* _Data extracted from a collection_
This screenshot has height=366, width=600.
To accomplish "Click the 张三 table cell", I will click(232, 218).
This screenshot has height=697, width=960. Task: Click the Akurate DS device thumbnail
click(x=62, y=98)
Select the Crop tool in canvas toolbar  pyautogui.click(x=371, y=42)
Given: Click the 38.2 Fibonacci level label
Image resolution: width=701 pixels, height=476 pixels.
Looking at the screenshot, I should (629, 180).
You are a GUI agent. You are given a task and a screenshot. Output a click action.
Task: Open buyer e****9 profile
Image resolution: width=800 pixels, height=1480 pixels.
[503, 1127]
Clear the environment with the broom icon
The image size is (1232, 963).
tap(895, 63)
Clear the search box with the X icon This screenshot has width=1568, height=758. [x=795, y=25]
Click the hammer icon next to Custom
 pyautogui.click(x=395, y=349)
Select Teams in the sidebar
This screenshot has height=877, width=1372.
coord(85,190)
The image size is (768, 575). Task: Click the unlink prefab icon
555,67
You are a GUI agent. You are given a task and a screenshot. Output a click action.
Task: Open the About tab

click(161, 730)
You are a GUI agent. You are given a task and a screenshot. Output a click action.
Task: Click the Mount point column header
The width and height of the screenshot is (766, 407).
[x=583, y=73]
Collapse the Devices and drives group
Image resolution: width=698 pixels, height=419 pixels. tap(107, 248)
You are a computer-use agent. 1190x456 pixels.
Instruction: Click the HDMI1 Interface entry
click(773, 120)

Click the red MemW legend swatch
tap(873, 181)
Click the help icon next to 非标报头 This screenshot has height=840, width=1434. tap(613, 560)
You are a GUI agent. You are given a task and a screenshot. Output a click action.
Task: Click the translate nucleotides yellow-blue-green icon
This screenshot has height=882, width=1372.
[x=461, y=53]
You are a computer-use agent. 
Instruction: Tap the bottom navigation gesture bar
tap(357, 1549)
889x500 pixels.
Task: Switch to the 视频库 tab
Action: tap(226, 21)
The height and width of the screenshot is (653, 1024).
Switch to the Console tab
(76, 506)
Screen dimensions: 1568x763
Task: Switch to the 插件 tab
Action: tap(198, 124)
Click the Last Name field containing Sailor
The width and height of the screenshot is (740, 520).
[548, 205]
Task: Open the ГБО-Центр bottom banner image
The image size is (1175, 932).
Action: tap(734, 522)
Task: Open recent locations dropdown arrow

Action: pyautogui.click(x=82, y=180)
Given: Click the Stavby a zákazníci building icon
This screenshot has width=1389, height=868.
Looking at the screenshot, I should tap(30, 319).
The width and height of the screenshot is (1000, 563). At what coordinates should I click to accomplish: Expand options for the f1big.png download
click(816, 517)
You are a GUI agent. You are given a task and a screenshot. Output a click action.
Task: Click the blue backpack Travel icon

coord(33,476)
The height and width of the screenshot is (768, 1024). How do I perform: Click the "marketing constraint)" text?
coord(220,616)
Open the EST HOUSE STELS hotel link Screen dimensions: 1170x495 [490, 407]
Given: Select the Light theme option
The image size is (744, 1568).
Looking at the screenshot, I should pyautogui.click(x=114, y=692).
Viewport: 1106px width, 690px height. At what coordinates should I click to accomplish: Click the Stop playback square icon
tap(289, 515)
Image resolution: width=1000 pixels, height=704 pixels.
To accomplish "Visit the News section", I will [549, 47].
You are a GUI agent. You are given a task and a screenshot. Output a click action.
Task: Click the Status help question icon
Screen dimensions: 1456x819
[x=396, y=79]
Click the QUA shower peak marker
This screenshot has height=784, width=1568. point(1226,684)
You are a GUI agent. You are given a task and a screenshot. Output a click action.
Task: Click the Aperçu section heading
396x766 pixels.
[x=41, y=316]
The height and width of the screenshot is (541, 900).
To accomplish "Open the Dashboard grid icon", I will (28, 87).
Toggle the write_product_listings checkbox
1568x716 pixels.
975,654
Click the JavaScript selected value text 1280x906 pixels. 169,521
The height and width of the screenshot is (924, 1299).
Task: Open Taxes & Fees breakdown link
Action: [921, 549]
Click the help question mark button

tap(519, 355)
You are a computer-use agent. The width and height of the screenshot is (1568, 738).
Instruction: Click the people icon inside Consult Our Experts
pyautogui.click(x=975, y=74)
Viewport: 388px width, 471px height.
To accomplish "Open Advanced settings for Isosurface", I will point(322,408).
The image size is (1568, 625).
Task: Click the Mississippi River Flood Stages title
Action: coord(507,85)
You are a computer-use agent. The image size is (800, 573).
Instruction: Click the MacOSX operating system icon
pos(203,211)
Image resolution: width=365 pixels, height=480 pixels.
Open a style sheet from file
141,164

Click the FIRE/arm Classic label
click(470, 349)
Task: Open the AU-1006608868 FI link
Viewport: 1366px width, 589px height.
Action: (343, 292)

* _Task statement_
Print all of the lines above again without changing anything.

* _Task output_
This screenshot has height=366, width=600.
To accomplish "Click the 张三 table cell", I will click(232, 218).
This screenshot has height=697, width=960. Task: Click the Akurate DS device thumbnail
click(x=62, y=98)
Select the Crop tool in canvas toolbar  pyautogui.click(x=371, y=42)
Given: Click the 38.2 Fibonacci level label
Image resolution: width=701 pixels, height=476 pixels.
Looking at the screenshot, I should (629, 180).
You are a GUI agent. You are given a task and a screenshot. Output a click action.
Task: Open buyer e****9 profile
Image resolution: width=800 pixels, height=1480 pixels.
[503, 1127]
Clear the environment with the broom icon
The image size is (1232, 963).
tap(895, 63)
Clear the search box with the X icon This screenshot has width=1568, height=758. [x=795, y=25]
Click the hammer icon next to Custom
 pyautogui.click(x=395, y=349)
Select Teams in the sidebar
This screenshot has height=877, width=1372.
coord(85,190)
The image size is (768, 575). Task: Click the unlink prefab icon
555,67
You are a GUI agent. You are given a task and a screenshot. Output a click action.
Task: Open the About tab

click(161, 730)
You are a GUI agent. You are given a task and a screenshot. Output a click action.
Task: Click the Mount point column header
The width and height of the screenshot is (766, 407).
[x=583, y=73]
Collapse the Devices and drives group
Image resolution: width=698 pixels, height=419 pixels. tap(107, 248)
You are a computer-use agent. 1190x456 pixels.
Instruction: Click the HDMI1 Interface entry
click(773, 120)

Click the red MemW legend swatch
tap(873, 181)
Click the help icon next to 非标报头 This screenshot has height=840, width=1434. tap(613, 560)
You are a GUI agent. You are given a task and a screenshot. Output a click action.
Task: Click the translate nucleotides yellow-blue-green icon
This screenshot has height=882, width=1372.
[x=461, y=53]
You are a computer-use agent. 
Instruction: Tap the bottom navigation gesture bar
tap(357, 1549)
889x500 pixels.
Task: Switch to the 视频库 tab
Action: tap(226, 21)
The height and width of the screenshot is (653, 1024).
Switch to the Console tab
(76, 506)
Screen dimensions: 1568x763
Task: Switch to the 插件 tab
Action: tap(198, 124)
Click the Last Name field containing Sailor
The width and height of the screenshot is (740, 520).
[548, 205]
Task: Open the ГБО-Центр bottom banner image
The image size is (1175, 932).
Action: tap(734, 522)
Task: Open recent locations dropdown arrow

Action: pyautogui.click(x=82, y=180)
Given: Click the Stavby a zákazníci building icon
This screenshot has width=1389, height=868.
Looking at the screenshot, I should tap(30, 319).
The width and height of the screenshot is (1000, 563). At what coordinates should I click to accomplish: Expand options for the f1big.png download
click(816, 517)
You are a GUI agent. You are given a task and a screenshot. Output a click action.
Task: Click the blue backpack Travel icon

coord(33,476)
The height and width of the screenshot is (768, 1024). How do I perform: Click the "marketing constraint)" text?
coord(220,616)
Open the EST HOUSE STELS hotel link Screen dimensions: 1170x495 [490, 407]
Given: Select the Light theme option
The image size is (744, 1568).
Looking at the screenshot, I should pyautogui.click(x=114, y=692).
Viewport: 1106px width, 690px height. At what coordinates should I click to accomplish: Click the Stop playback square icon
tap(289, 515)
Image resolution: width=1000 pixels, height=704 pixels.
To accomplish "Visit the News section", I will [549, 47].
You are a GUI agent. You are given a task and a screenshot. Output a click action.
Task: Click the Status help question icon
Screen dimensions: 1456x819
[x=396, y=79]
Click the QUA shower peak marker
This screenshot has height=784, width=1568. point(1226,684)
You are a GUI agent. You are given a task and a screenshot. Output a click action.
Task: Click the Aperçu section heading
396x766 pixels.
[x=41, y=316]
The height and width of the screenshot is (541, 900).
To accomplish "Open the Dashboard grid icon", I will (28, 87).
Toggle the write_product_listings checkbox
1568x716 pixels.
975,654
Click the JavaScript selected value text 1280x906 pixels. 169,521
The height and width of the screenshot is (924, 1299).
Task: Open Taxes & Fees breakdown link
Action: [921, 549]
Click the help question mark button

tap(519, 355)
You are a computer-use agent. The width and height of the screenshot is (1568, 738).
Instruction: Click the people icon inside Consult Our Experts
pyautogui.click(x=975, y=74)
Viewport: 388px width, 471px height.
To accomplish "Open Advanced settings for Isosurface", I will point(322,408).
The image size is (1568, 625).
Task: Click the Mississippi River Flood Stages title
Action: coord(507,85)
You are a computer-use agent. The image size is (800, 573).
Instruction: Click the MacOSX operating system icon
pos(203,211)
Image resolution: width=365 pixels, height=480 pixels.
Open a style sheet from file
141,164

Click the FIRE/arm Classic label
click(470, 349)
Task: Open the AU-1006608868 FI link
Viewport: 1366px width, 589px height.
Action: (343, 292)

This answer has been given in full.